Thursday, April 28, 2011

Backing authority in your child's life

One of the most important things a parent can do for their child is to back their child's authority. I'm primarily thinking of the Christian school setting for this post. Obviously, God designed parents to be the primary human authority over their own children, but if a parent chooses to place their child in a Christian school, the parent is essentially entrusting some of that authority to the teacher, at least for the hours the child is at school. I think as parents, our initial, normal reaction is to want to defend our child. There can be a time and a place for that, if we do it the right way. And granted, teachers are human and make mistakes just like everyone else.
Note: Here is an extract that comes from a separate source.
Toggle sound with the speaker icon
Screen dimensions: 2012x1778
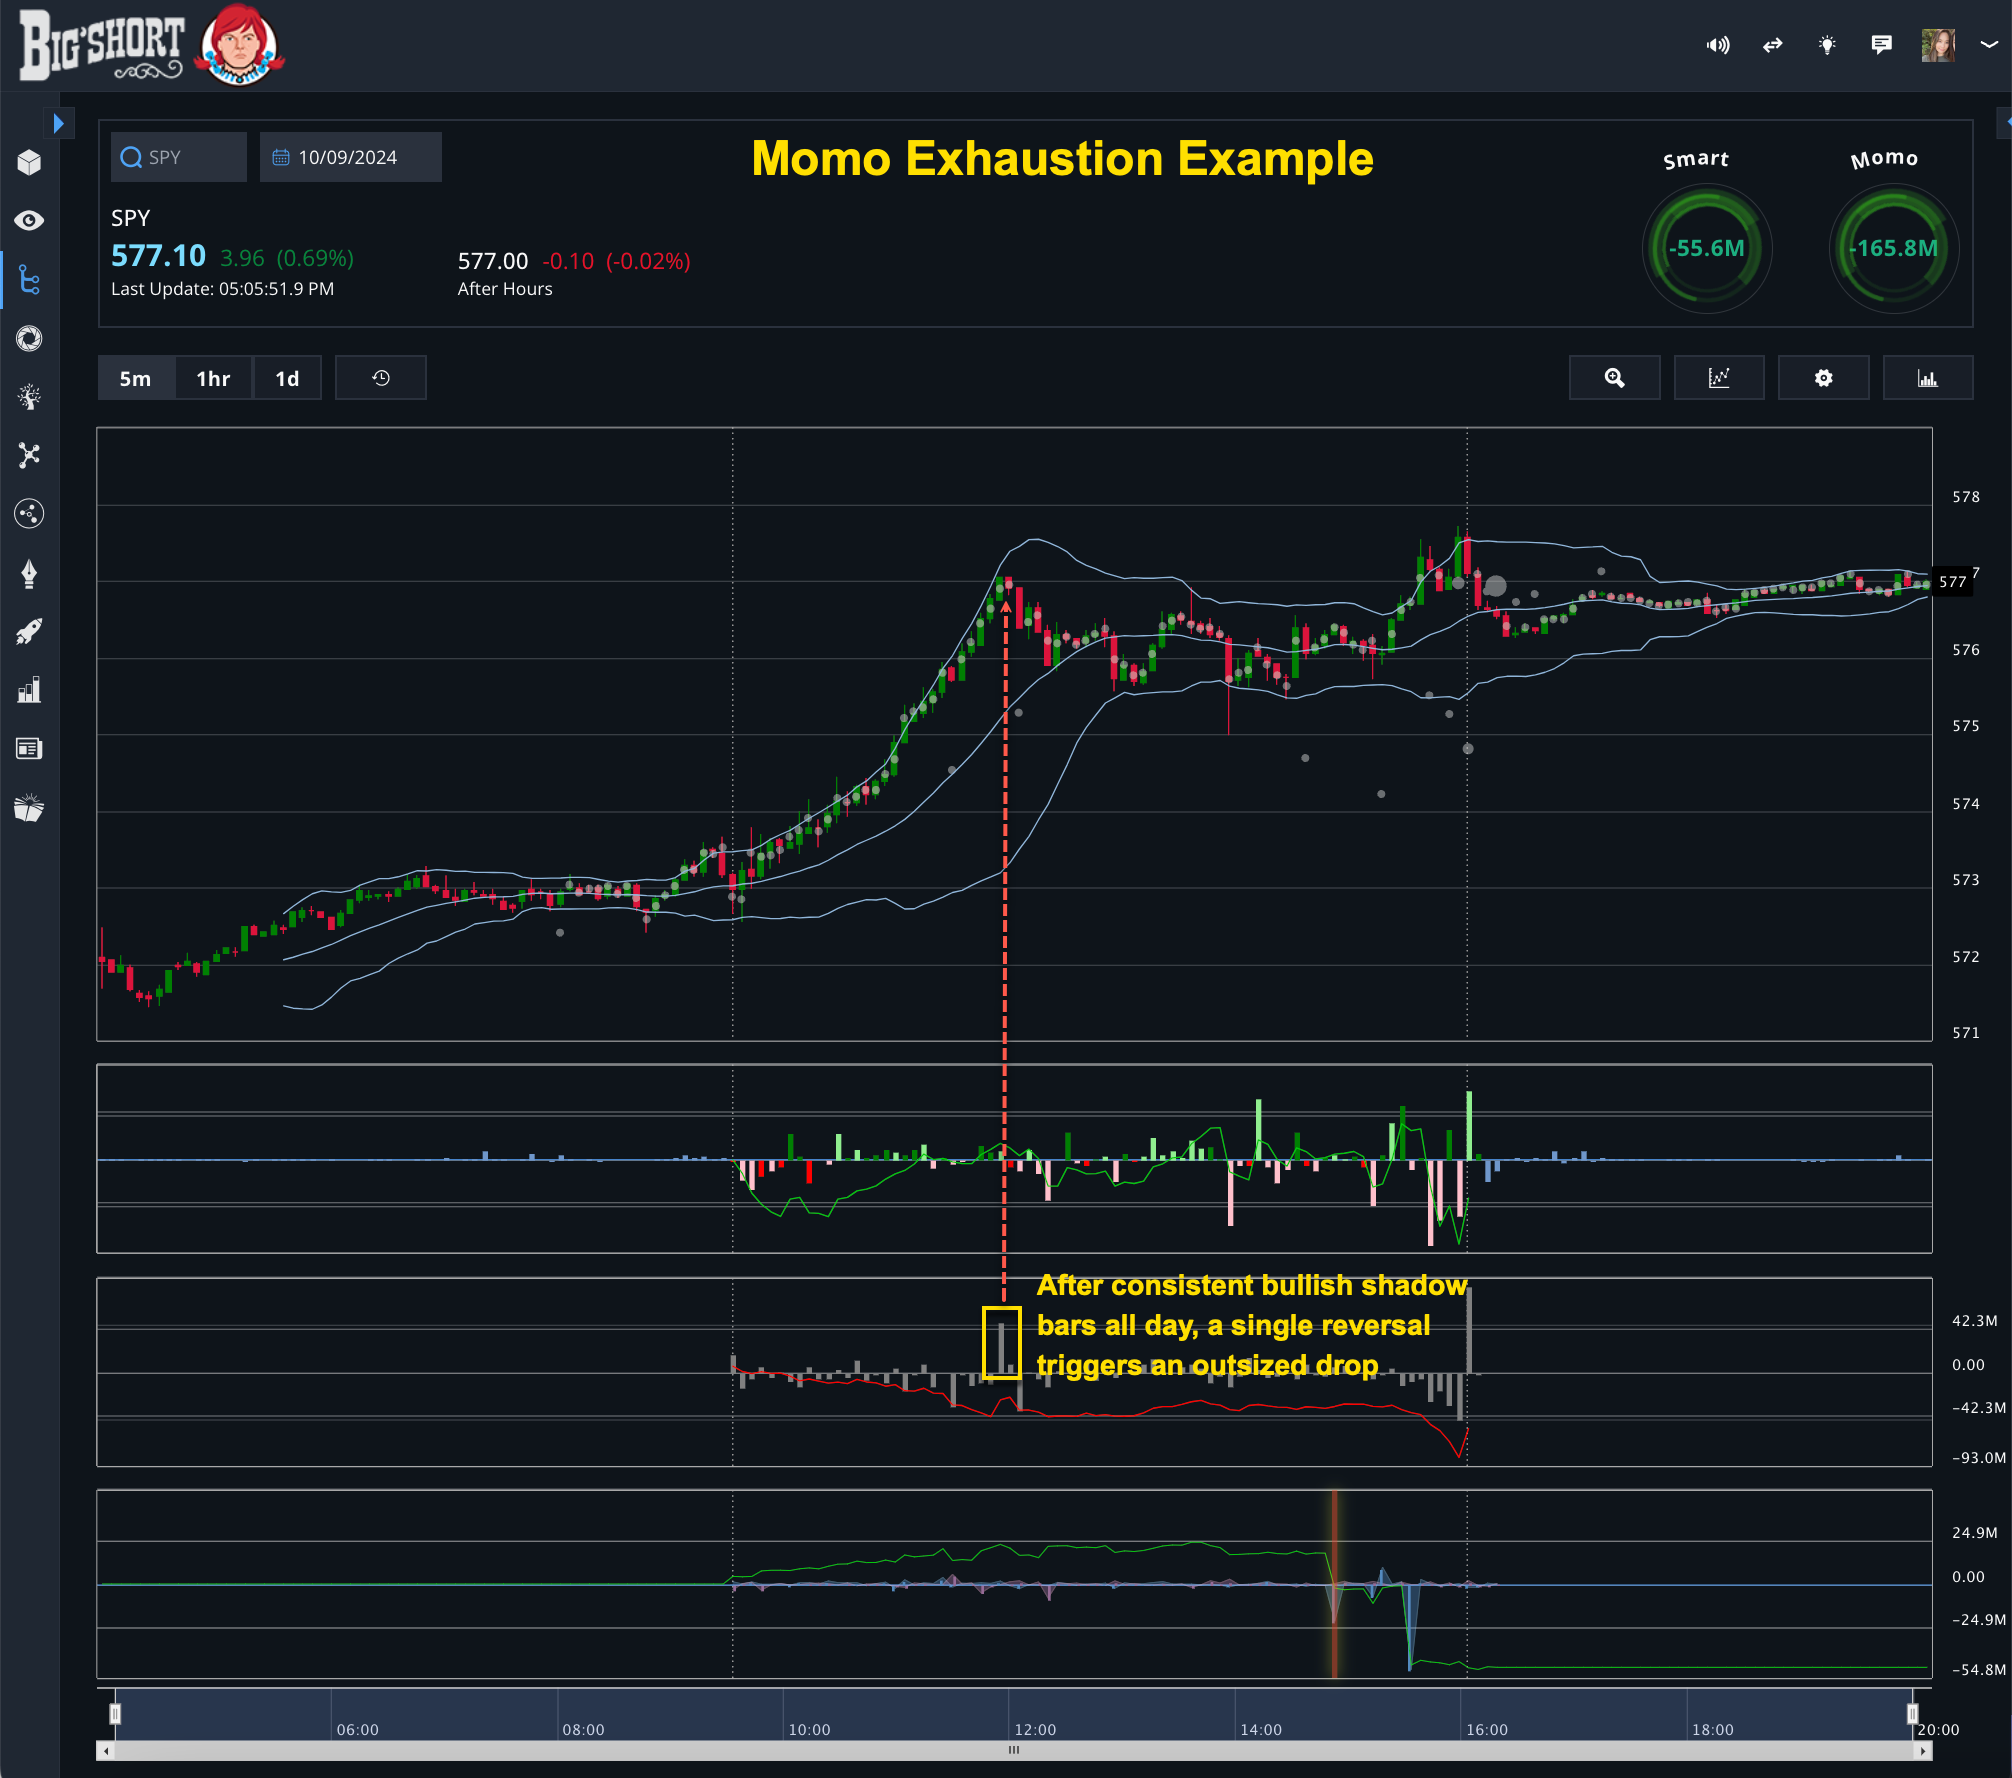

If there really is a situation where you feel your child has been unfairly treated by a teacher or some other authority figure, the best thing you can do for your child is to NEVER let your child see that you disagree with the decision made by the teacher. Letting your child see that you disagree - or worse, that you are angry and resentful towards the teacher - does great damage to a child. In fact, it breeds rebellion in the heart of a child. and it is extremely difficult to undo that kind of damage in your child's heart. Instead, go to that teacher privately to speak with them. But the key here is to wait until you have had time to calm down. Don't go talk with that teacher when you are so mad and upset that you cannot even see straight. No good is going to come of that, and you will probably end up saying much that you regret.
Also, realize that many, many times there was just a big misunderstanding. Get to the bottom of the situation before you jump to conclusions, even if the conclusions seem logical. Give the teacher the benefit of the doubt. And it's important to realize that children sometimes get the story wrong. It's hard as a parent to not immediately take your child's side. It is possible - and highly likely - that a child will put some sort of a spin on the story to make himself appear more innocent than he really was in the matter. Am I saying that you should consider that your child sometimes does not tell the truth, the whole truth, and nothing but the truth?!  (Not my child, you say to yourself. My child would never lie to me!) Yes, it is entirely possible that your child just told you a bold-faced lie to get out of being in trouble. I'm not suggesting that you should become overly suspicious of anything your child ever says. Absolutely not! But what I am saying, is that you need to get to the bottom of the situation, and do not "take up the cause" for your child before you even know whether the child was in the wrong or not. Ask the Lord for wisdom and discernment in how you should proceed with problems between the teacher and your child.

I've heard the story of a teacher who told all of her students' parents on the first day of school - "If you promise not to believe everything your child says happened at school, I promise not to believe everything your child says happened at home." I like this humorous saying, because it really does go both ways. Teachers and parents both need to work together at solving little problems that come up. If they both gave each other the benefit of the doubt before getting angry, we would have a lot fewer problems in the classroom.


Our Continuing Journey said...

I liked this post. I agree that we must back authority. I once read that if we tear down authority, we actually tear down our own authority. That child will think that since we dont respect the authority of _______ neither should they.

Thank you and God Bless
Adam and Samantha

Laurie said...

Adam and Samantha, thank you for your comment here, as well! Very well put, what you said about how we tear down our own authority if we tear down the authority in our child's life.